PhD, Acting Dean, Professor of Comparative Politics, School of Public Policy, Central European University, Budapest

The human rights community has increasingly drawn into its portfolio of advocacy and research activities the grave and systematic injustices resulting from the implementation of counter narcotics laws and strategies. Alongside NGOs in North America and Europe, Latin American human rights organizations have been at the forefront of this strategic shift. This mirrors the more progressive position that a number of Latin American governments have recently adopted vis-à-vis the international system for the control of narcotic drugs, which is administered through the offices of the United Nations Office on Drugs and Crime (UNODC).

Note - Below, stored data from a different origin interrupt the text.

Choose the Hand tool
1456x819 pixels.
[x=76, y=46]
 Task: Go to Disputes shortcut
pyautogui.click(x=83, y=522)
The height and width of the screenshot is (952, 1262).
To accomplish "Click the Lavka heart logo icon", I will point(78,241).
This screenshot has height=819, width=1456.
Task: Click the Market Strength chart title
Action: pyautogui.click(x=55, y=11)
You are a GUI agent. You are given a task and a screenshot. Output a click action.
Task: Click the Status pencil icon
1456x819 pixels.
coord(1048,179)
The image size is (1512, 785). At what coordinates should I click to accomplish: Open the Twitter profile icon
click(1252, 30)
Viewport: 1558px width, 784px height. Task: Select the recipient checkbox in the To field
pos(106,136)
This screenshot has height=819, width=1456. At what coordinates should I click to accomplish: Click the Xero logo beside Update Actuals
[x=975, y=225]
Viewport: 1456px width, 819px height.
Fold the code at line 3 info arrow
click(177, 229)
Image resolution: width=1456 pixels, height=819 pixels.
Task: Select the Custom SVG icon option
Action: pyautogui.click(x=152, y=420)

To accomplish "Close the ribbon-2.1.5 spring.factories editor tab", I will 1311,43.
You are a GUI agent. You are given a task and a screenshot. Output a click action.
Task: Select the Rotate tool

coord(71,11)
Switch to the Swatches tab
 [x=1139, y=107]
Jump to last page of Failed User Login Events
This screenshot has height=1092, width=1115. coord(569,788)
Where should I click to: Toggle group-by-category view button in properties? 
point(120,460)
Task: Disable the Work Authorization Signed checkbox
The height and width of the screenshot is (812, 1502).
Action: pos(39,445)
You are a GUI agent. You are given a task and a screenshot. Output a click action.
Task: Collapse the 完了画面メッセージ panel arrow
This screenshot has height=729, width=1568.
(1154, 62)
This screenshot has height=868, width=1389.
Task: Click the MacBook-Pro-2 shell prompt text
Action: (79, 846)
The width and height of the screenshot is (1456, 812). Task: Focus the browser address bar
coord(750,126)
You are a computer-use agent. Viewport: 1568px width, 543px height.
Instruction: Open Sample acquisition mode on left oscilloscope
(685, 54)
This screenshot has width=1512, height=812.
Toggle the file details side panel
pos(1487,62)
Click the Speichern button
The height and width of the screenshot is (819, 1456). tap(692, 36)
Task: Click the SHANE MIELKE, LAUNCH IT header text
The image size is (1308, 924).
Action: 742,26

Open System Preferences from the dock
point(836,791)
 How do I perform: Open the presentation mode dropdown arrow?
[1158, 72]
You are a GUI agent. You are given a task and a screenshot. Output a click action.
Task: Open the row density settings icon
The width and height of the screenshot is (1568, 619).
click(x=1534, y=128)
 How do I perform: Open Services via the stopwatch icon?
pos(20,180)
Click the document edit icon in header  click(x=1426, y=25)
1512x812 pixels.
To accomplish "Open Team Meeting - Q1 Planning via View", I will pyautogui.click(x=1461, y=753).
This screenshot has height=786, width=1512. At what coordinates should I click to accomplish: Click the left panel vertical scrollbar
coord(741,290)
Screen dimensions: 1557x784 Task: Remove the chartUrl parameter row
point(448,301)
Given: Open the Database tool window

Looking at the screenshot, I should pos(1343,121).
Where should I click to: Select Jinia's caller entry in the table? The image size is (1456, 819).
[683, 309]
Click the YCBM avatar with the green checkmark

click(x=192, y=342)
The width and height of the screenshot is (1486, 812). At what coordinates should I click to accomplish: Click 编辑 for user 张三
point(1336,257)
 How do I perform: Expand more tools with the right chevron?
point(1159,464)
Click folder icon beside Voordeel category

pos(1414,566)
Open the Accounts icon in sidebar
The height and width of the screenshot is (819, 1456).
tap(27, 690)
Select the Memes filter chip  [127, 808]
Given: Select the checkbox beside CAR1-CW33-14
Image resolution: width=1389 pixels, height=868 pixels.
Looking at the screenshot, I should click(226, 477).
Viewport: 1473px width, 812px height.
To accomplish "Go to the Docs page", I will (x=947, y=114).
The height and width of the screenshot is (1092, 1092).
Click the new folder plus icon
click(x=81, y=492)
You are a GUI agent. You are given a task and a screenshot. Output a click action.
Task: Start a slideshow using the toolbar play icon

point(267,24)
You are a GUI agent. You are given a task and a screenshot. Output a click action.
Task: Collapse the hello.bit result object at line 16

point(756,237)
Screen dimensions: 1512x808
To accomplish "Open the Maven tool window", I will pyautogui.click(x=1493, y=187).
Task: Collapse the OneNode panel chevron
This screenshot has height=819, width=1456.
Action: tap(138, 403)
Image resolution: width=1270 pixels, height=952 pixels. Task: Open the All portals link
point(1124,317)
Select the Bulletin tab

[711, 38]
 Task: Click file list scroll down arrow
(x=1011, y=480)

This contribution to the CELS annual report situates the importance of human rights advocacy on drug policy reform in broader historical context. It examines the reinforcing harms that result directly from repressive and punitive drug policies and from the lack of accountability for the negative impacts of counter narcotics programs, which – by the metrics of the UNODC itself – have been a resounding failure.

From a rights perspective, it is a matter of grave concern that anti-drug strategies enable the state to renege on basic obligations to citizens – usually the most vulnerable and marginalized in society – including through the denial of treatment, services, and access to justice. That the implementation of counter narcotics policies reinforces racial, gendered and socio-economic inequality, as well as imposing disproportionately high enforcement costs on countries of the Global South underscores the urgency of policy change.